Brasil, Paquistão e Irã
O Brasil está em desacordo com duas convenções internacionais das quais é signatário e que regulamentam as atividades nucleares de um país. As convenções determinam que os países devem ter órgãos fiscalizadores independentes daqueles que promovem a atividade nuclear. No caso brasileiro, isso não ocorre, pois a Comissão Nacional de Energia Nuclear (CNEN) desempenha as duas funções simultaneamente. O deputado Edson Duarte afirma que essas condições apenas se repetem no Paquistão e no Irã.

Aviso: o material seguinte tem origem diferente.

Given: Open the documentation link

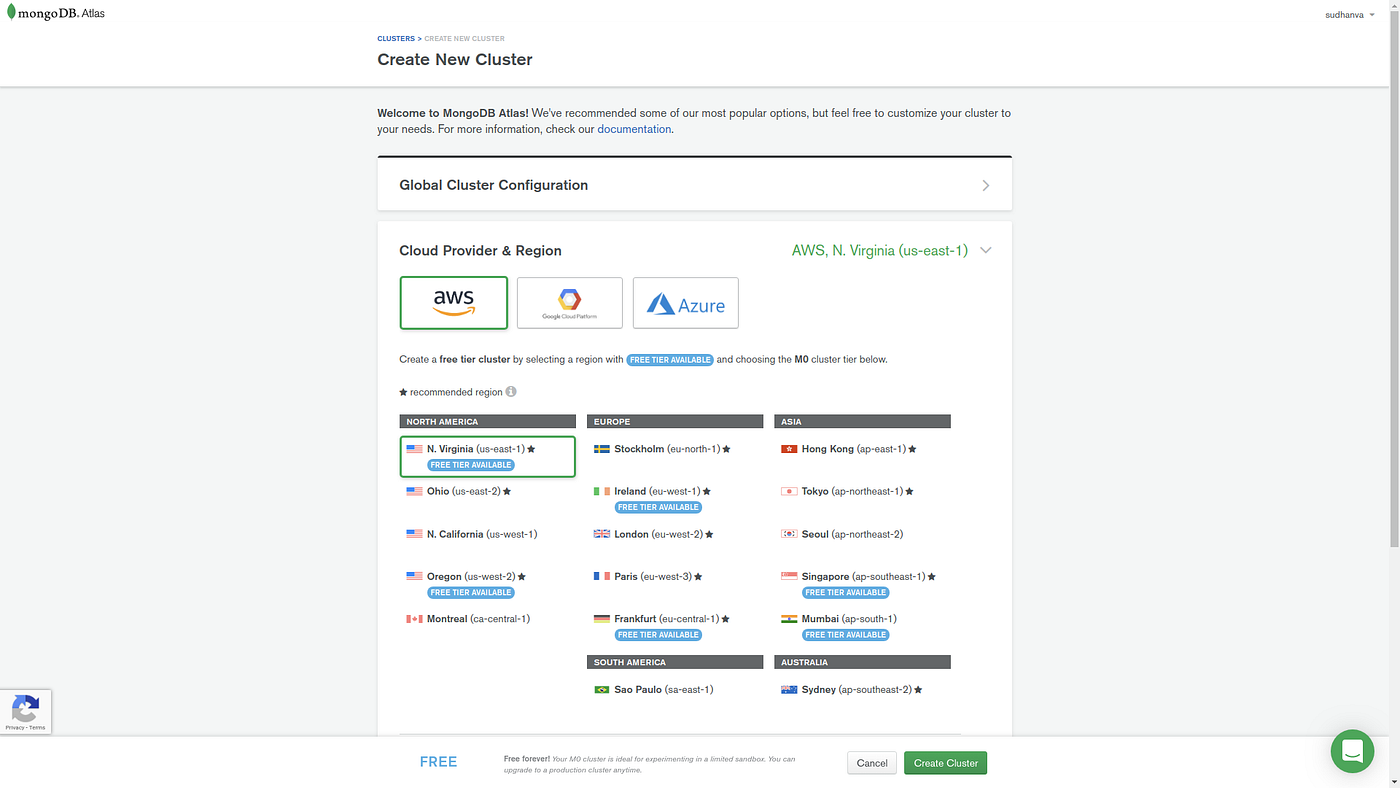Looking at the screenshot, I should click(x=634, y=128).
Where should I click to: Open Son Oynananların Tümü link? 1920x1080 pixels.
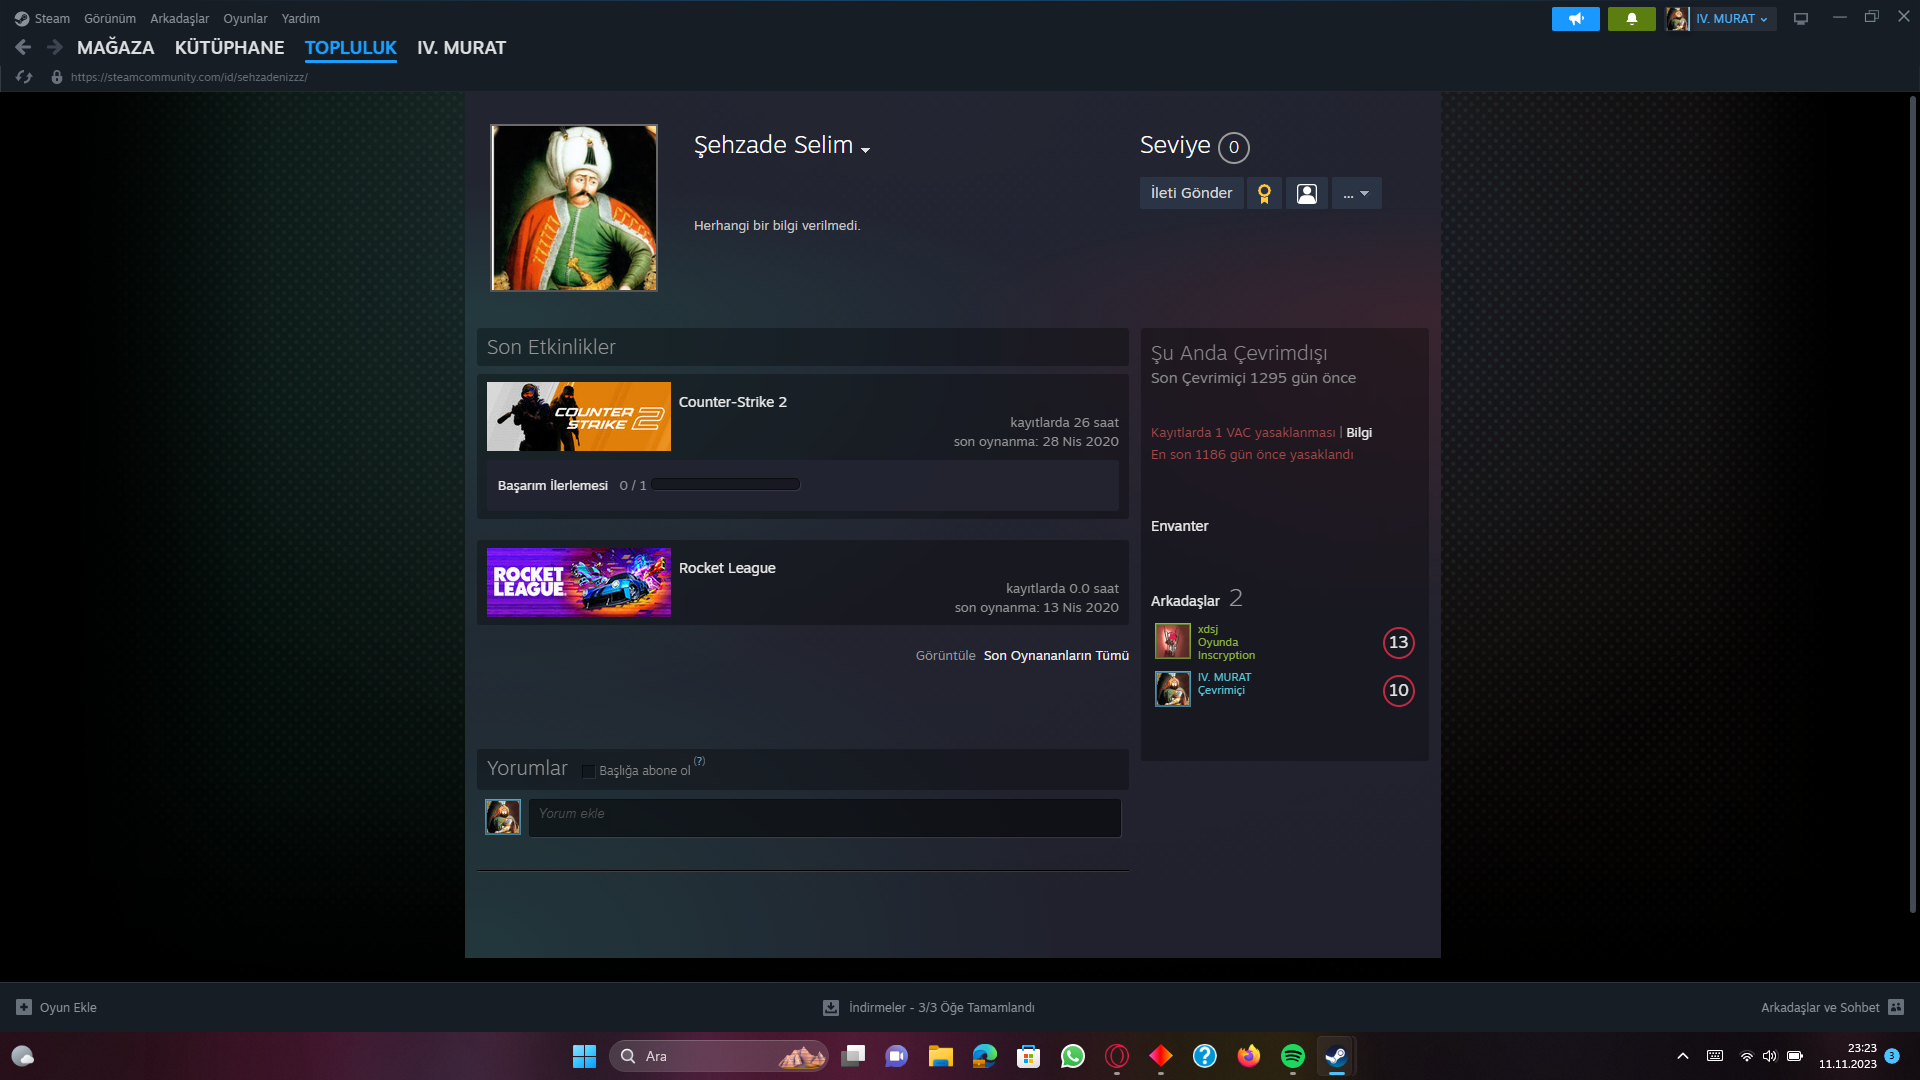(1055, 656)
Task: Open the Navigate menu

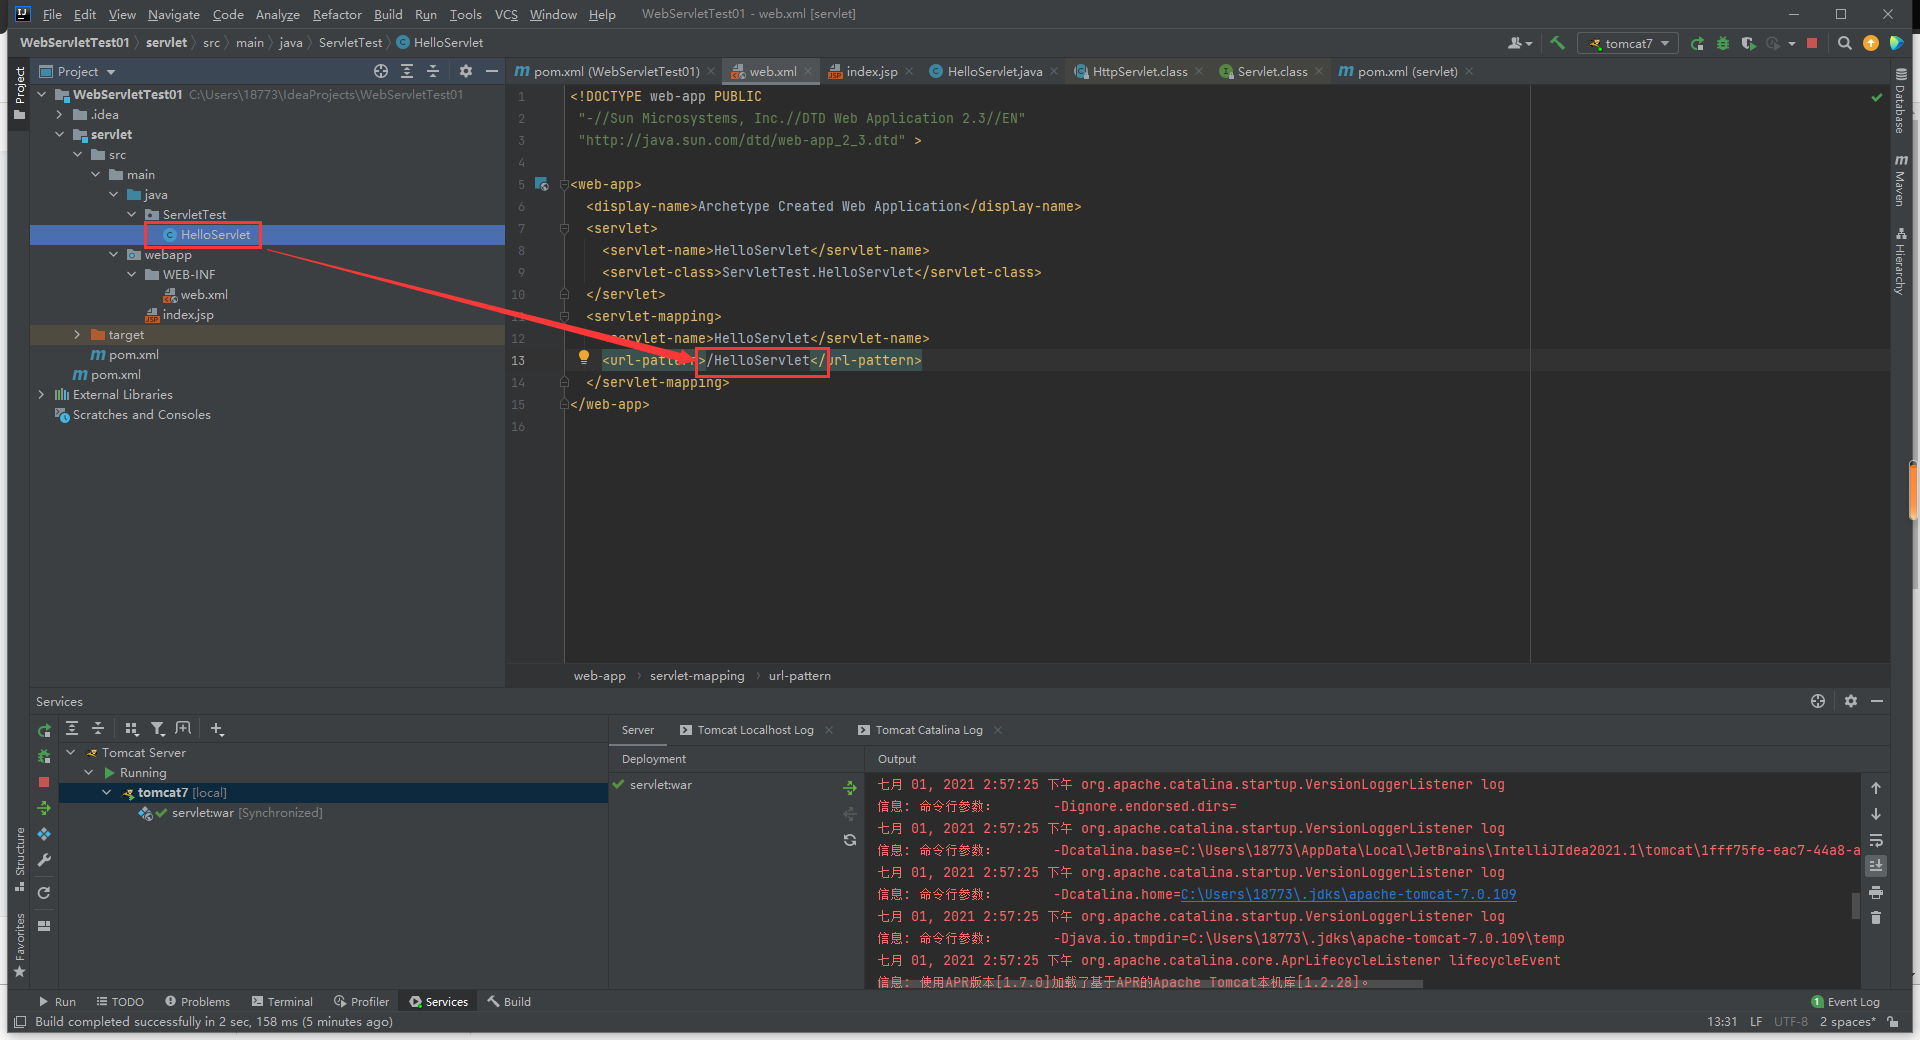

“A CNEN toca o programa em nome do governo”, explica o deputado. O seu conselho administrativo é formado por cinco pessoas, quatro são da própria CNEN (presidente e diretores). Apenas um membro é representante da sociedade civil. Essa pessoa é indicada pelo governo, que acabou nomeando um militar. “É uma estrutura autoritária que precisa ser mudada”, considera Duarte. Ainda que o programa nuclear brasileiro seja promovido para fins pacíficos, o deputado afirma que há “um sigilo inaceitável” em torno dos assuntos nucleares, característica herdada da época da ditadura militar. Ele critica a falta de informação passada à população. “Nem outros órgãos do governo têm acesso”.
A questão dos fiscais do CNEN é problemática também. Além de não possuírem plano de carreira na área, o que implica a falta de treinamento e preparo, os fiscais não têm autoridade para punir ou apreender fontes que não estejam dentro dos padrões de segurança. Para o deputado, a CNEN, ao assumir todas as responsabilidades de implementação e fiscalização da atividade nuclear, acaba criando impedimentos para ação de outros órgãos, como o Ministério do Trabalho, o Instituto Brasileiro do Meio Ambiente e dos Recursos Naturais Renováveis (Ibama) e a Agência Nacional de Vigilância Sanitária (Anvisa), no setor nuclear. “É uma atitude esquizofrênica e antiética. A CNEN é fiscal de si mesma”.